ABOUT THIS TASK: Copy the full listing exactly.

SUPPLIED RECORDS:
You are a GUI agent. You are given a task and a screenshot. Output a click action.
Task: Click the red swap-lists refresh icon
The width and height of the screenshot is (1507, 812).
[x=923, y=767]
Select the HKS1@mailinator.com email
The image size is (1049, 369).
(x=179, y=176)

YOUR SOLUTION:
You are a GUI agent. You are given a task and a screenshot. Output a click action.
Task: Click the red swap-lists refresh icon
The width and height of the screenshot is (1507, 812).
[x=923, y=767]
Select the HKS1@mailinator.com email
The image size is (1049, 369).
(x=179, y=176)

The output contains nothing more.